### Richiesta assegnata
Prosegui il testo qui sotto sulle tensioni tra Russia e Occidente, cominciando subito dopo la sua ultima frase.

### Estratto di partenza
━━━━━━━━

La prudenza russa continua in sostanza a essere sopravvalutata dall’Occidente, anche se esistono ormai tutti i segnali di una spirale di tensioni difficile da invertire. Per gli USA è consuetudine sacrificare uomini e infrastrutture in Ucraina. Tuttavia, l’insistenza su provocazioni come l’uso di missili ATACMS, impossibili da utilizzare senza la partecipazione di personale americano, rischia di portare il livello dello scontro sempre più in alto, fino a rendere inevitabile prima o poi un’azione russa diretta contro una delle basi NATO situate in Europa.

Che Mosca si aspetti o sia pronta ad affrontare un aggravamento della crisi in atto è testimoniato anche dall’avvertimento diffuso mercoledì dalla portavoce del ministero degli Esteri russo, Maria Zakharova. Quest’ultima ha invitato i cittadini russi a evitare viaggi negli USA, in Canada e, “salvo qualche eccezione”, in Europa nel periodo natalizio. Il rischio identificato è quello di essere “presi di mira” dalle autorità di questi paesi, magari anche in seguito all’esplodere di uno scontro armato diretto tra Mosca e questi ultimi.

È possibile che i militari e l’intelligence statunitensi continuino ad auto-illudersi non solo sul fatto che il Cremlino stia bluffando, ma anche che la disponibilità dei missili Oreshnik sia estremamente limitata e quindi il bombardamento di tre settimane fa a Dnepropetrovsk sia un caso isolato. In realtà, una recente analisi della stessa intelligence ucraina aveva stimato che la Russia ha la capacità di produrre 25 missili Oreshnik al mese, pari quindi a 300 all’anno.

Sarà da verificare se la probabile nuova risposta russa attesa a breve riporterà alla realtà l’amministrazione Biden, anche se altri fattori sembrano entrare in gioco nelle scelte americane sempre più rischiose. Alcuni osservatori collegano l’ultimo attacco con gli ATACMS – secondo Mosca consistito nel lancio di sei missili, tutti abbattuti o dirottati, contro la località di Taganrog sul Mare di Azov – agli eventi del fine settimana in Siria. Il crollo del governo di Assad avrebbe indebolito la Russia e da qui la decisione americana di mettere pressione sul Cremlino per verificare l’eventuale disponibilità a fare qualche passo indietro.

Ci sono inoltre pochi dubbi che il governo uscente negli USA insista nel portare la guerra in Ucraina su un altro livello, così da boicottare i piani di Trump per arrivare a una soluzione diplomatica. Non è un caso che il primo ministro ungherese Orban, dopo un incontro con Trump e una telefonata nella giornata di mercoledì con Putin, abbia avvertito pubblicamente che “queste sono le settimane più pericolose dell’intero conflitto”.

━━━━━━━━

### Record forniti
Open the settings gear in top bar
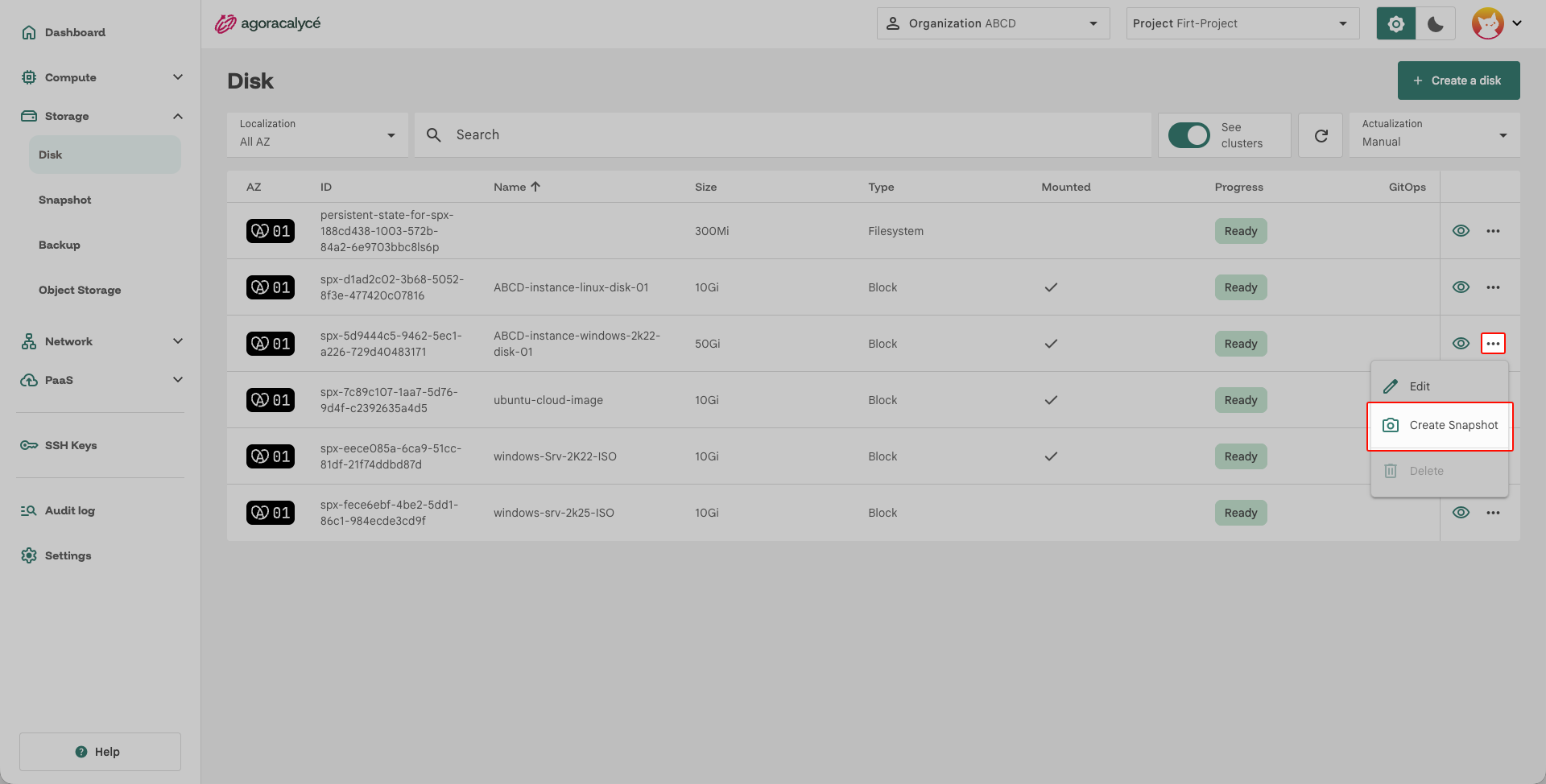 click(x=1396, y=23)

━━━━━━━━

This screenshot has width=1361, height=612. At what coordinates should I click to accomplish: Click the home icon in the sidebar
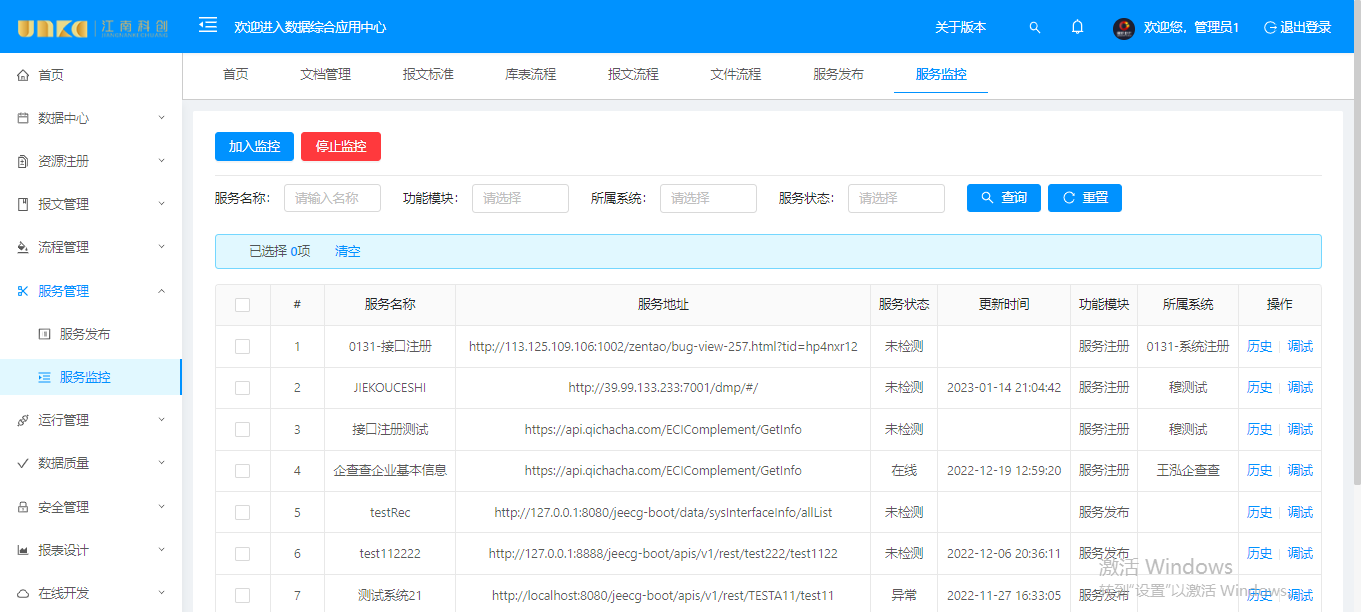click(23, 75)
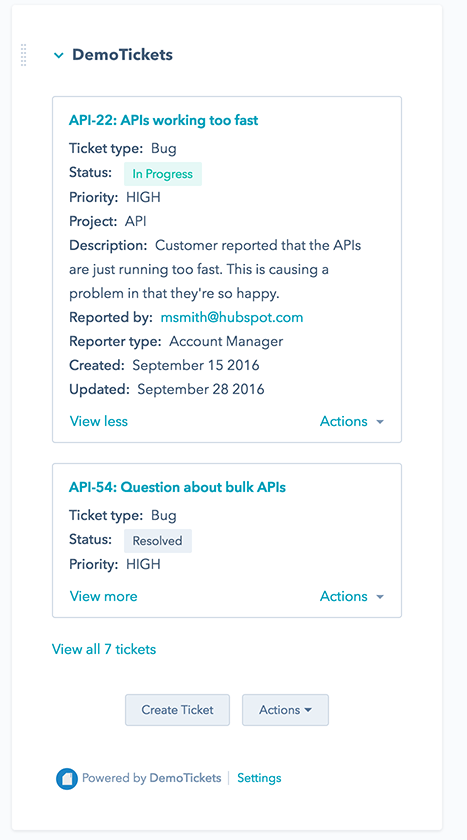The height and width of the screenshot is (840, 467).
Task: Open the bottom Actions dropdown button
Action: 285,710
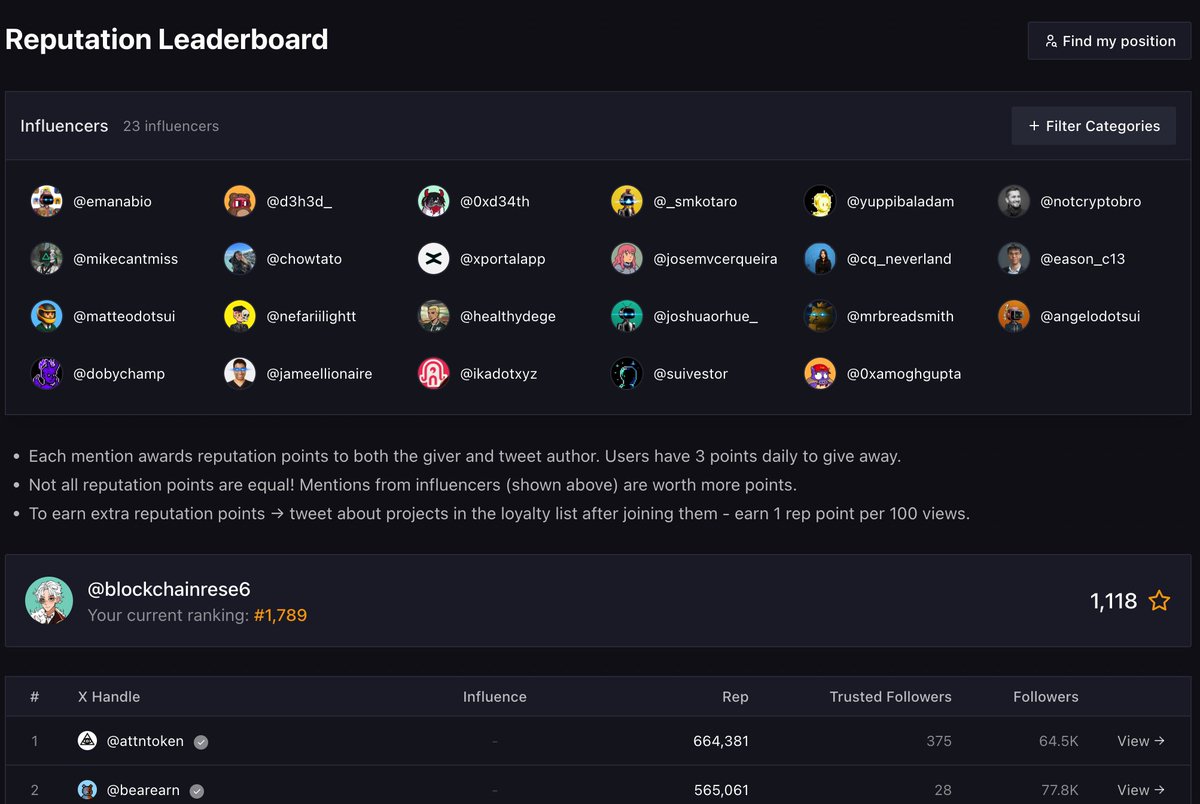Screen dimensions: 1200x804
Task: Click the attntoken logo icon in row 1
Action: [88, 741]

━━━━━━━━

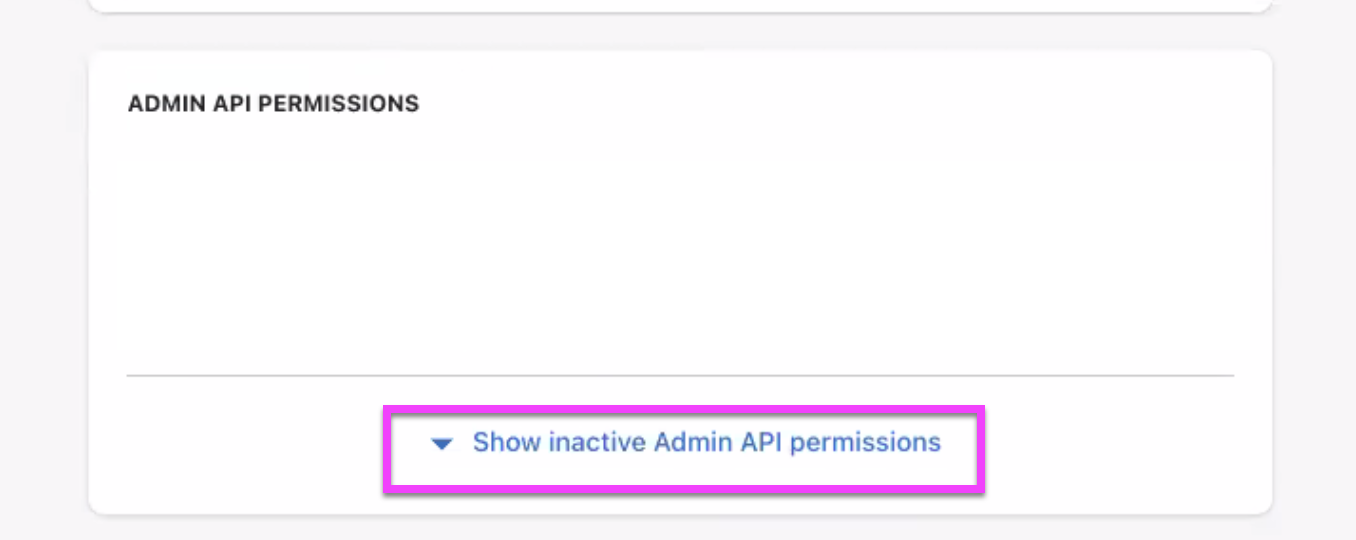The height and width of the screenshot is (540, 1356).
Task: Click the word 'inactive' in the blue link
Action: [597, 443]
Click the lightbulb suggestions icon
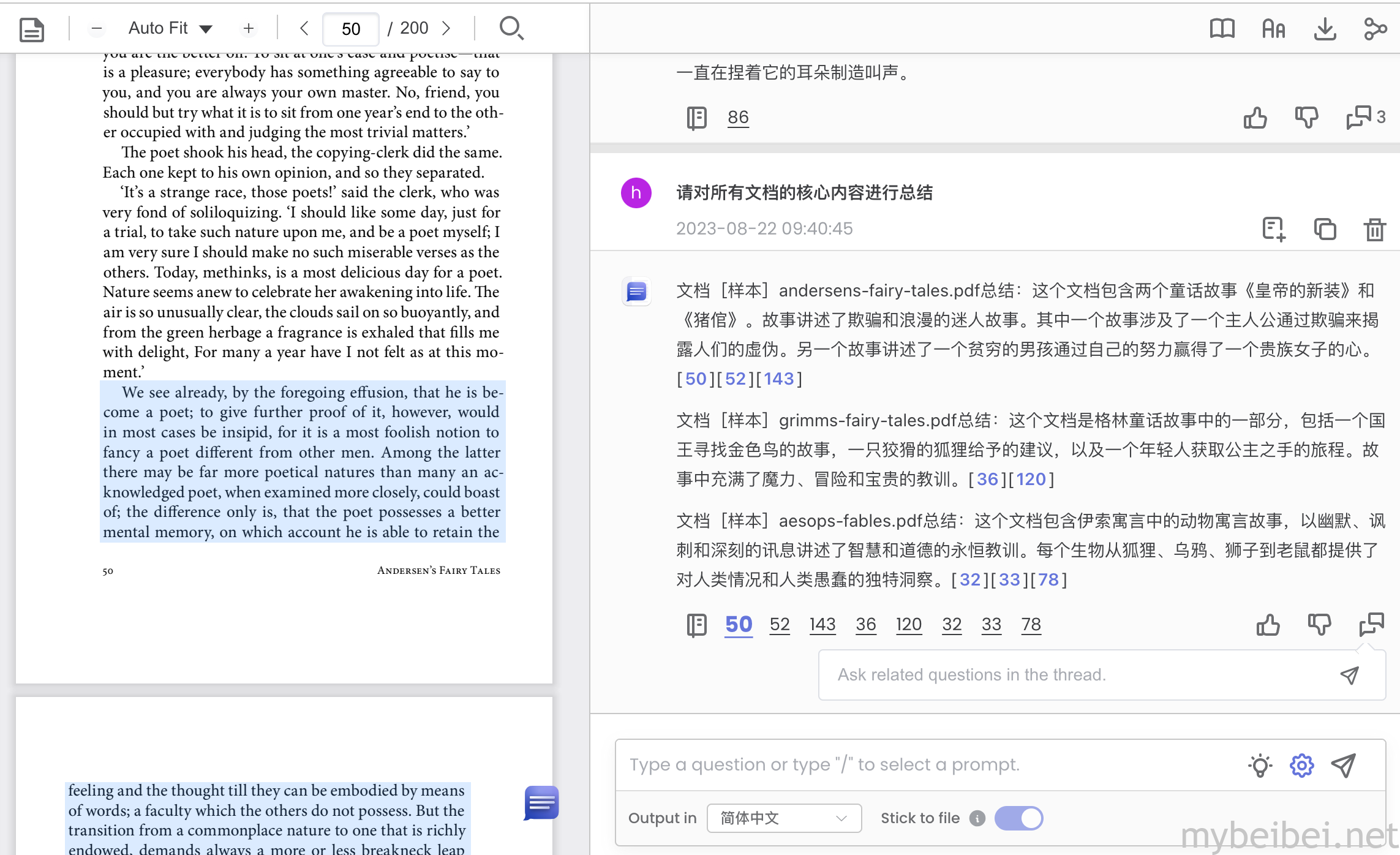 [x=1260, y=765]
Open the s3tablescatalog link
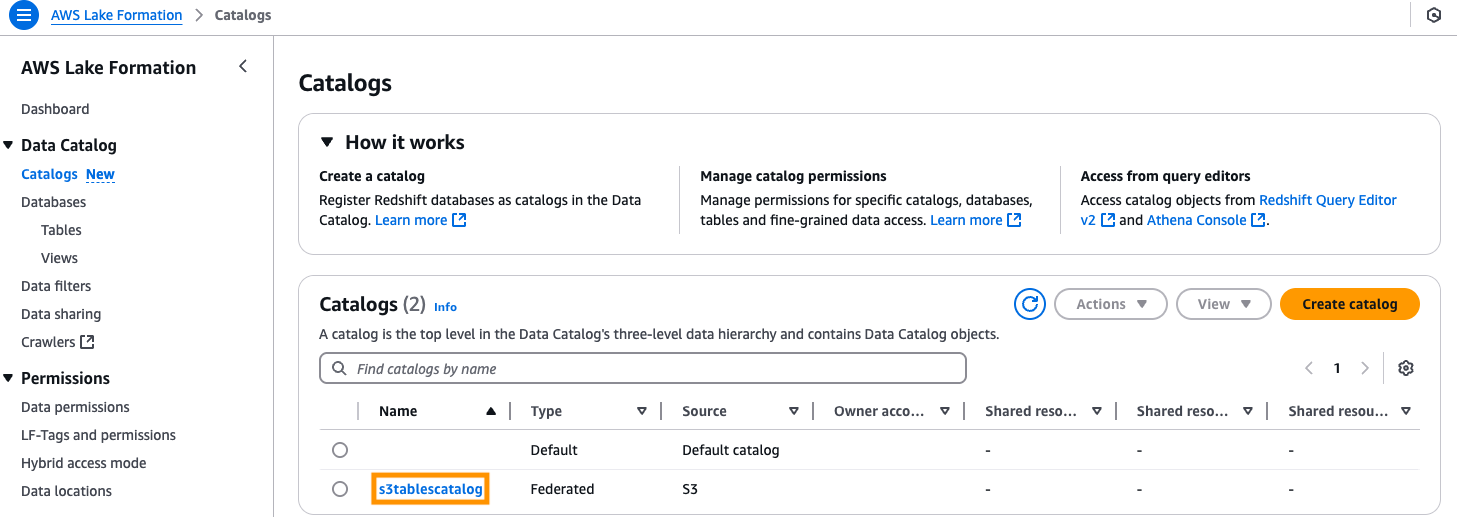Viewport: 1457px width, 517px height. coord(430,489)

━━━━━━━━

### Risposta
Sembra comunque evidente, anche se non agli occhi del dipartimento di Stato americano, che la Russia darà seguito agli avvertimenti delle scorse ore. Il Cremlino non può permettersi di proiettare debolezza, poiché in tal caso le provocazioni NATO aumenterebbero, tanto più alla luce della débâcle siriana che ha messo in dubbio la presenza russa nel paese appena sopraffatto dai terroristi appoggiati dall’Occidente.

Le operazioni militari ucraine, così come le discussioni e le polemiche in corso in Europa attorno alla guerra, sono anche il risultato del tentativo di tutti gli attori coinvolti di posizionarsi nel migliore dei modi in vista di possibili colloqui di pace o una tregua. Un’evoluzione, quest’ultima, che in molti prevedono o auspicano una volta che Trump si sarà reinsediato ufficialmente alla Casa Bianca. Mercoledì ha tenuto banco ad esempio una diatriba tra Zelensky e Orban, dopo che il premier ungherese ha rivelato che l’ex comico televisivo aveva respinto una proposta di Budapest per una tregua natalizia e uno scambio di prigionieri tra Kiev e Mosca.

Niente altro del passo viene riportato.